▶ DOCUMENT SECTION:
+ + + + +
04/11/2018 More than just a word or whim, beauty is an universal need for human beings. History tells and shows us that. It also shows us that beauty can manifest itself and be experienced in many forms and one of the most sublime one is, perhaps, music. Particularly, live music. On November 4th, many of us were reminded of that. Not even the rain held people back. In fact, it seemed that it had quite the opposite effect, acting like the perfect element to set the atmosphere and the stage for the night that was to come. A tempestuous night that started with a lot of expectancy and a hazy room.
With an extremely modest and casual stage entrance, Anna and her fellow musicians made their appearance. With no delay, Anna got behind her keyboard and opened her performance the same way she bore Dead Magic, her latest record, with “The Truth, The Glow, The Fall”. We were soon mesmerized with the sounds that surrounded us and that were intentionally lingered in time and we couldn’t help but feel enthusiastic with the sound waves that spread across the room.
With few words, she immediately jumped to “Ugly and Vengeful”, but long before that, all of us knew that she wouldn’t simply get there and play her songs: she would recreate them. Recreate them and show how she feels and keeps re-feeling her own creations while performing them. She was presenting her soul, pouring her emotions onstage and, at the same time, she was teachings us how to feel too, that it was okay to “feel into oblivion”. And so we felt. We drifted and floated in sounds and emotions, slowly moving, slowly banging our heads to the rhythm of the never-ending drum arrangements. Eyes opened and focused on the stage, or shut to the visible, only to enhance the perception of what we were hearing.
+ + + + +
▶ ENTRIES SUPPLIED:

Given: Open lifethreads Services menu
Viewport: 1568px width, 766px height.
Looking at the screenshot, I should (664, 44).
+ + + + +
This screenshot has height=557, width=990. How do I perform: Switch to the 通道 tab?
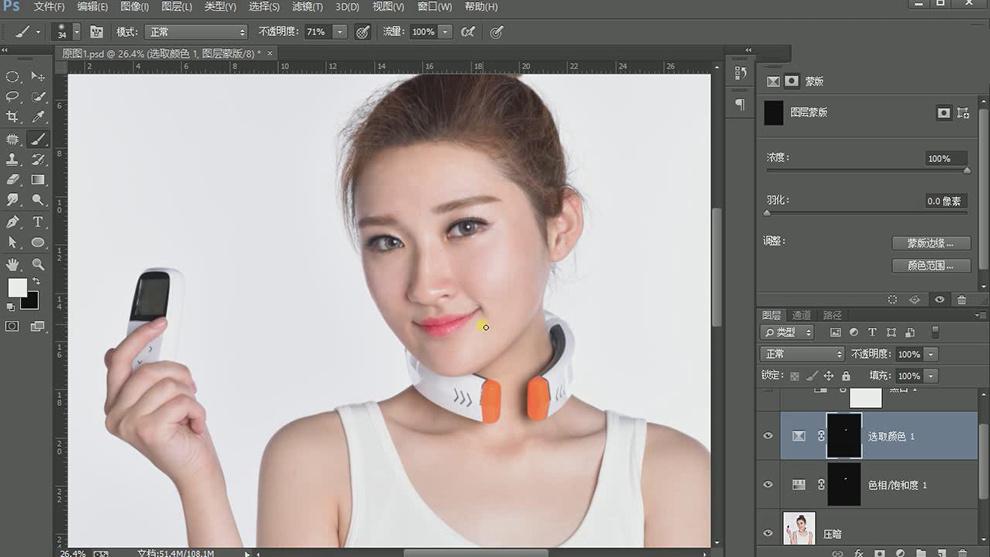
+ + + + +
▶ ACTIONS TO TAKE:
(1) Duplicate the concert review above, everything from "With an extremely" down to "across the room.".
(2) Using the concert review above, decide whether each statement agrees with the text. Answer yes or no for each and quote the words that decide it.
(a) The concert took place on November 4th.
(b) Anna opened her performance with "Ugly and Vengeful."
(c) The rain kept people from coming.
(3) According to the concert review, what is the title of Anna's latest album?

▶ SOLUTIONS TO THE EXERCISE:
(1)
With an extremely modest and casual stage entrance, Anna and her fellow musicians made their appearance. With no delay, Anna got behind her keyboard and opened her performance the same way she bore Dead Magic, her latest record, with “The Truth, The Glow, The Fall”. We were soon mesmerized with the sounds that surrounded us and that were intentionally lingered in time and we couldn’t help but feel enthusiastic with the sound waves that spread across the room.

(2)
(a) Yes: "On November 4th, many of us were reminded of that."
(b) No: "opened her performance the same way she bore Dead Magic, her latest record, with “The Truth, The Glow, The Fall”"
(c) No: "Not even the rain held people back."

(3) Dead Magic